It’s a shame that The Division’s biggest downfall is its story. The game’s story is extremely barebones and barely developed. All of your missions have simple context, sure, but the game’s main factions have barely any detail to them. There are your standard rioters and looters, then you have “The Cleaners.” Trashmen who have taken the fight to save Manhattan into their own, somewhat twisted, hands by trying to cleanse the city with fire. “The Rikers” on the other hand are fairly generic, they’re convicts that escaped from their prison in the midst of the chaos and are enjoying their freedom. Finally, there’s the “Last Man Battalion.” A shady PMC whose presence in Manhattan are unknown. There’s not much to them other than that, even the faction’s leaders receive barely any basic storytelling. You get their names and a somewhat basic backstory and that’s it. So it’s hard to really find any emotions as to the story or characters in Tom Clancy’s The Division.

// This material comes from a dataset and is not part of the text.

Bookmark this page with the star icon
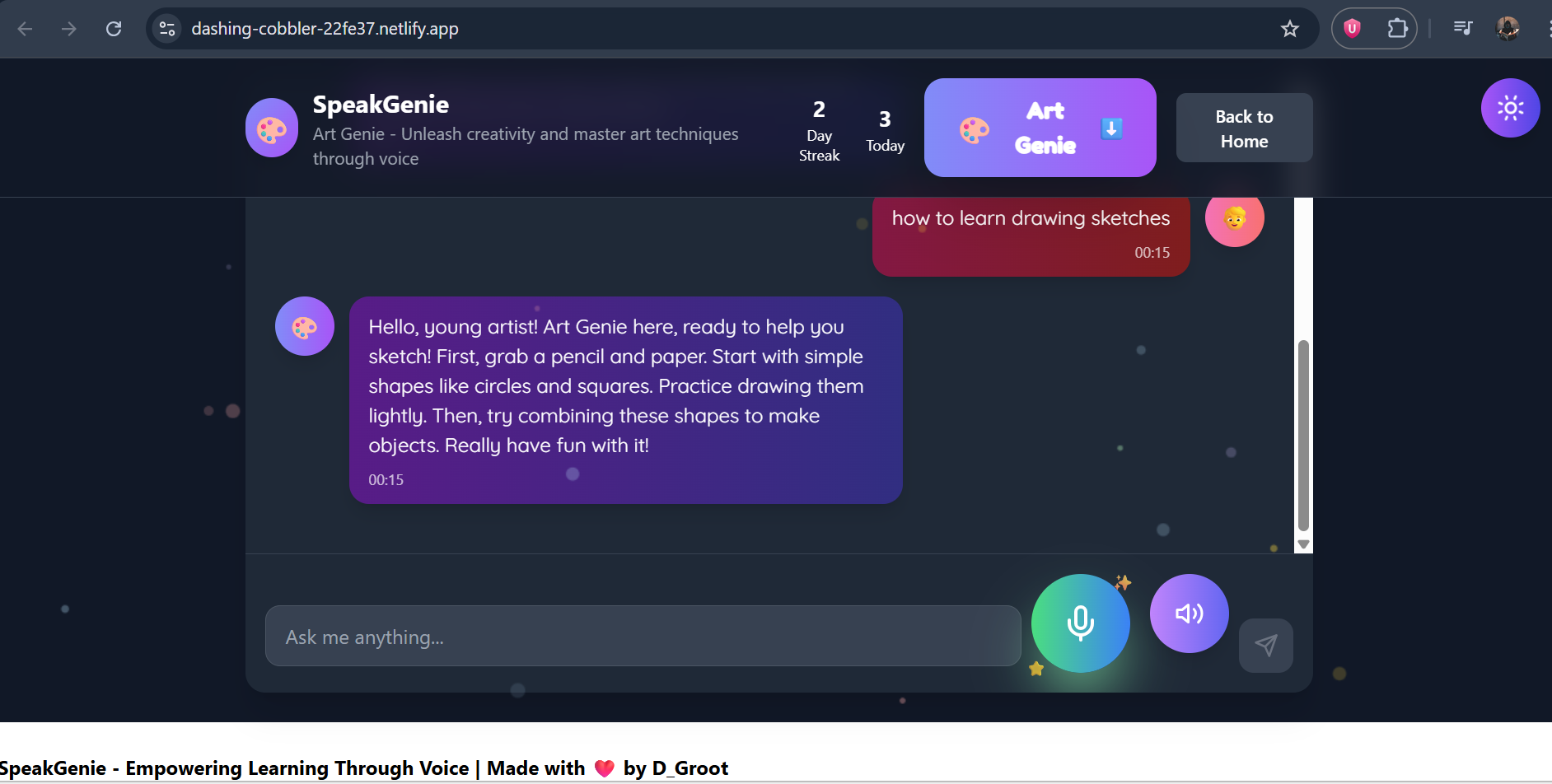Image resolution: width=1552 pixels, height=784 pixels. (1289, 29)
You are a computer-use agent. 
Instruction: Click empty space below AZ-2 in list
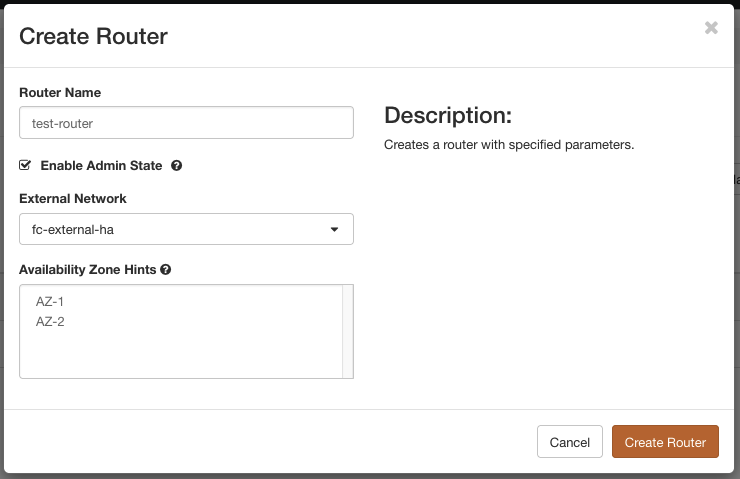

It makes it more disappointing because the mission design is sharp and incredibly fun, one mission, in particular, remains an absolute favorite for me and involves the player fighting their way through a police academy, several missions follow a similar suit. Missions can take place in tight interiors. These encounters provide much more intense shootouts that require serious environmental awareness to avoid being flanked while searching for chances to flank your enemies. That’s not to say outdoor encounters in The Division are terrible; they are great because they can play out completely differently with more opportunities to move around and flank enemies. Sometimes the fights even go to the rooftops which can provide a sense of verticality to a fight. It’s all backed by a solid cover system and shooting mechanics.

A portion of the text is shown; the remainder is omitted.